September 12, 1921. No. 15823.

FACTS:

Plaintiff Julion Danon alleges that in the month of August, 1918, the defendant
company, through its manager, Antonio A. Brimo, employed him to look for a purchaser of its
factory known as "Holland American Oil Co.," for the sum of P1,200,000, pay able in cash. The
defendant promised to pay to the plaintiff, as compensation for his services, a commission of
five per cent on the said sum if the sale was consummated, or if the plaintiff should find a
purchaser ready, able and willing to buy said factory. When the plaintiff found a purchaser, but
the defendant refused to sell the said factory without any justifiable motive or reason.

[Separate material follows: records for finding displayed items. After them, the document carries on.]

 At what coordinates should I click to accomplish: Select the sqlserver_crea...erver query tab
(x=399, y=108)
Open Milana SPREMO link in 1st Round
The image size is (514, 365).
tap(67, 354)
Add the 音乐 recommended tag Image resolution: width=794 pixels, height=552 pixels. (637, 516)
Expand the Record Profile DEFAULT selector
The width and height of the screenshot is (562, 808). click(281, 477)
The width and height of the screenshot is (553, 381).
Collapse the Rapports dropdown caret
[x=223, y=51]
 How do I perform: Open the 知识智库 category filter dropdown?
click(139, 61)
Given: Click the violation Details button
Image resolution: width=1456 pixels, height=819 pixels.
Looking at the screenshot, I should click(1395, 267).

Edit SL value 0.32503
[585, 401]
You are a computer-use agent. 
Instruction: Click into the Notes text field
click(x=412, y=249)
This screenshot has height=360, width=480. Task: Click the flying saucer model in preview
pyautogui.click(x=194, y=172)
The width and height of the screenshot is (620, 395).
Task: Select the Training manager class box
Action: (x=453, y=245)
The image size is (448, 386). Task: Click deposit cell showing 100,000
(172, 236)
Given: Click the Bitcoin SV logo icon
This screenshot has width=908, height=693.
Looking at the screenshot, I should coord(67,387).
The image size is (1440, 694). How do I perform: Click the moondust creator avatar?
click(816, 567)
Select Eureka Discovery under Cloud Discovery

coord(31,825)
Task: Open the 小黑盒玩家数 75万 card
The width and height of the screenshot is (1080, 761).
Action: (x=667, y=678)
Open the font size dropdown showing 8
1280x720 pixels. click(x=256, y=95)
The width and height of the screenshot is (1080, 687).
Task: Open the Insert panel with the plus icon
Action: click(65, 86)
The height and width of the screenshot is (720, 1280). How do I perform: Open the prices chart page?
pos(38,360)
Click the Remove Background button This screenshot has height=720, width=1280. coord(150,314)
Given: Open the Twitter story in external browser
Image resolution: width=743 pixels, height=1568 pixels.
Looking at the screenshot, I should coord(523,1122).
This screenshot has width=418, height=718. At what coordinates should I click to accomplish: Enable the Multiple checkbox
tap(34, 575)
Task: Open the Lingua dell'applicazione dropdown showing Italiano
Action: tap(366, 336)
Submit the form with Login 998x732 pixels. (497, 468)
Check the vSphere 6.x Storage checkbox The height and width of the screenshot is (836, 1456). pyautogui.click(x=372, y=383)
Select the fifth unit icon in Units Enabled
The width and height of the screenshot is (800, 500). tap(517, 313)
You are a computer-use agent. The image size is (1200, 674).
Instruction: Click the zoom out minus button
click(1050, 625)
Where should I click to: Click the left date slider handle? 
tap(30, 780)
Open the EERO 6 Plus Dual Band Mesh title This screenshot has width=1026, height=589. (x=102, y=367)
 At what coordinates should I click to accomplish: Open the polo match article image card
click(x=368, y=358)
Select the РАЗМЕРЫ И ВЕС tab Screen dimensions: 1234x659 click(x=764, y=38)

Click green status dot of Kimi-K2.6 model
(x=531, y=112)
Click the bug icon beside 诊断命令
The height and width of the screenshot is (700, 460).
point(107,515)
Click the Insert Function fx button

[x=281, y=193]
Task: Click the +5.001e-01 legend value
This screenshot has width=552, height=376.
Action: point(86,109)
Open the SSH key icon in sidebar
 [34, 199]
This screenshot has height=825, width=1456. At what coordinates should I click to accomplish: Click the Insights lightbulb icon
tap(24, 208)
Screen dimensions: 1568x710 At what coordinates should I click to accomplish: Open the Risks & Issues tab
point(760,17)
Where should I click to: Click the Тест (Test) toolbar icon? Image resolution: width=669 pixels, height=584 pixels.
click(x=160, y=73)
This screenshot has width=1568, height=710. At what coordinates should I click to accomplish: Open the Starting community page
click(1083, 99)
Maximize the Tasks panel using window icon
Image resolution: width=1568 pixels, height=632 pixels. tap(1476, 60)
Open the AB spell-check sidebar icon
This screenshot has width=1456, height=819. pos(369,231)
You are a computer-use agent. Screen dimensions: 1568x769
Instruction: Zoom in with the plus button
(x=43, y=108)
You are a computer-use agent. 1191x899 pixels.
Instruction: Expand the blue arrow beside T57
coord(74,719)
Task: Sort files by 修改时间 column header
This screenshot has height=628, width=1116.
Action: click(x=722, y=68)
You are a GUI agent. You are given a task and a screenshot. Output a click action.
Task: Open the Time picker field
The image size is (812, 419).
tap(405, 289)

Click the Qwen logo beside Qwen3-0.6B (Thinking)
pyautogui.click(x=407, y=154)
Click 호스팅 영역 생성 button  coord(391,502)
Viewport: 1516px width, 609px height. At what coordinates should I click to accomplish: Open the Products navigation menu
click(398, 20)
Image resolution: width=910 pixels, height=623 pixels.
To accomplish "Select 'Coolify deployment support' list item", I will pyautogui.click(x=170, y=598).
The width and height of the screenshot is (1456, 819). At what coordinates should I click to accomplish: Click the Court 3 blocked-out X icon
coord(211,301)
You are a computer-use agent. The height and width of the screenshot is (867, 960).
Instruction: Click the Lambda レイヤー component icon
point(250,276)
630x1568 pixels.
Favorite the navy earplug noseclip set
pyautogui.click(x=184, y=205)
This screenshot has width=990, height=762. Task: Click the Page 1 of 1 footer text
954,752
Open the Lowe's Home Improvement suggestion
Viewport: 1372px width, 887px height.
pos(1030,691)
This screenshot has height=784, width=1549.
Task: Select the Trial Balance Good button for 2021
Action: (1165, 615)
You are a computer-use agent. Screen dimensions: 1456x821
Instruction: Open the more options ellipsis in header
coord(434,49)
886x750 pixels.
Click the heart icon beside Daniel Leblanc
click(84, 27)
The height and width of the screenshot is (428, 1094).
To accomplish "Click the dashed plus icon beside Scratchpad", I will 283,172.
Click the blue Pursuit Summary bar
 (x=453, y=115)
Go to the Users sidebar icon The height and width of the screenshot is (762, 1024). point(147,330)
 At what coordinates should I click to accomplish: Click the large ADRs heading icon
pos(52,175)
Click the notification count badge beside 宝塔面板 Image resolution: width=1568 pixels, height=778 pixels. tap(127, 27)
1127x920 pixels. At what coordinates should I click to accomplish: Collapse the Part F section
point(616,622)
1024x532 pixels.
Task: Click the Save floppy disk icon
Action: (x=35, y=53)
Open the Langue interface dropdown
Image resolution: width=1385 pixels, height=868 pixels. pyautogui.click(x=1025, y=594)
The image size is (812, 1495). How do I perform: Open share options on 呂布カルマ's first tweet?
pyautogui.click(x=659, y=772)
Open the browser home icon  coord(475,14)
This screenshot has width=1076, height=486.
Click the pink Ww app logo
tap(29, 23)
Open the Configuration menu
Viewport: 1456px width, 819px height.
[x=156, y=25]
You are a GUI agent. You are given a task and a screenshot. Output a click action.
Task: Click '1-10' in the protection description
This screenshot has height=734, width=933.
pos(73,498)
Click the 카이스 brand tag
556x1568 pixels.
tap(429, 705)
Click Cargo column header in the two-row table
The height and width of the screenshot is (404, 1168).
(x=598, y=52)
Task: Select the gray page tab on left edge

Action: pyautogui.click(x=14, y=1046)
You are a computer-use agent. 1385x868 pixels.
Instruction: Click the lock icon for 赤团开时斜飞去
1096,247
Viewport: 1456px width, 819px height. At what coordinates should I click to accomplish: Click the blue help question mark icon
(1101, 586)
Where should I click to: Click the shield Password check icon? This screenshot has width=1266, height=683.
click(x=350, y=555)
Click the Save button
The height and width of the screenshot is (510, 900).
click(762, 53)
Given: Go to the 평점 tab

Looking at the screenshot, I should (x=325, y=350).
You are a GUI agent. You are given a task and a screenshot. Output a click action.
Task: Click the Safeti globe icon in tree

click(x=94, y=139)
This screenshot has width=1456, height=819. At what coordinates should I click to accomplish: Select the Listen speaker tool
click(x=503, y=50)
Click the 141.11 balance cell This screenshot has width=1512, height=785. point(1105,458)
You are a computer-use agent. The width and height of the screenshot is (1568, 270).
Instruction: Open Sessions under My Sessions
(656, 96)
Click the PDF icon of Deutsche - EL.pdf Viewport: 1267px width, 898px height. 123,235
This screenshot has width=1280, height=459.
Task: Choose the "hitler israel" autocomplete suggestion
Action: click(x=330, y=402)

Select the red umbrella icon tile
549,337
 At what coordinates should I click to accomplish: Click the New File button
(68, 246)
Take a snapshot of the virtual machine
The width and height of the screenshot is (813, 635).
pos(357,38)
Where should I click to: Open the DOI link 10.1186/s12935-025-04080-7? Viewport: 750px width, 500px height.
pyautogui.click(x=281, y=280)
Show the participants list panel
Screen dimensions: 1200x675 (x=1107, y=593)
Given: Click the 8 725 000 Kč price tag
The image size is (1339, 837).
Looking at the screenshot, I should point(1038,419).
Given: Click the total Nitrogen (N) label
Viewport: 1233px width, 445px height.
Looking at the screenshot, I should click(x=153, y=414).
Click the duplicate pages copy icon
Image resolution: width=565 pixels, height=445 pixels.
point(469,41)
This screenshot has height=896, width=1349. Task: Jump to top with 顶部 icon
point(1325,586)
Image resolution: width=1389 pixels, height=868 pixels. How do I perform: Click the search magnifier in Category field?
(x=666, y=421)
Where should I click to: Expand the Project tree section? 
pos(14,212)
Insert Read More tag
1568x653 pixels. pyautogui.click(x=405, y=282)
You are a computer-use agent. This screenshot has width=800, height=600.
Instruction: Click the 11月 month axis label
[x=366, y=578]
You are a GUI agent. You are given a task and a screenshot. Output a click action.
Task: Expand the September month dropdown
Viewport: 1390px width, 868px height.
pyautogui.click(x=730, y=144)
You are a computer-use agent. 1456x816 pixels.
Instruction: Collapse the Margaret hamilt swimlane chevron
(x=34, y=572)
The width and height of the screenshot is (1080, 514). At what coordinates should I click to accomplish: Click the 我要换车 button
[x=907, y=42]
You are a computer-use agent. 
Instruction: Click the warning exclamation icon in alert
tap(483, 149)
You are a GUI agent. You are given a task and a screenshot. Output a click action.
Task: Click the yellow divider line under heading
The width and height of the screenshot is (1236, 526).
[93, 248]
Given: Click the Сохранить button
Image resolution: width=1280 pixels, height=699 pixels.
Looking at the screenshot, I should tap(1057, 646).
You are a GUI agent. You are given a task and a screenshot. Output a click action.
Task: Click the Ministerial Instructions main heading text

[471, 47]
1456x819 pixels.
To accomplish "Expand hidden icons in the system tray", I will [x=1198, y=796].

This action was brought to recover the sum of P60,000, alleged to be the value of
services rendered to the defendant Brimo by plaintiff Danon as a broker.

ISSUE:

WON, the plaintiff had performed all that was required of him under that contract to
entitle him to recover the commission agreed upon.

RULING: NO.

In all cases, under all and varying forms of expression, the fundamental and correct
doctrine is, that the duty assumed by the broker is to bring the minds of the buyer and seller to
an agreement for a sale, and the price and terms on which it is to be made, and until that is
done his right to commissions does not accrue. A broker is never entitled to commissions for
unsuccessful efforts. The risk of a failure is wholly his. The reward comes only with his success.

It is clear from the foregoing authorities that, although the present plaintiff could
probably have effected the sale of the defendant's factory had not the defendant sold it to
someone else, he is not entitled to the commissions agreed upon because he had no
intervention whatever in, and much sale in question. It must be borne in mind that no definite
period was fixed by the defendant within which the plaintiff might effect the sale of its factory.
Nor was the plaintiff given by the defendant the exclusive agency of such sale. Therefore, the
plaintiff cannot complain of the defendant's conduct in selling the property through another
agent before the plaintiff's efforts were crowned with success.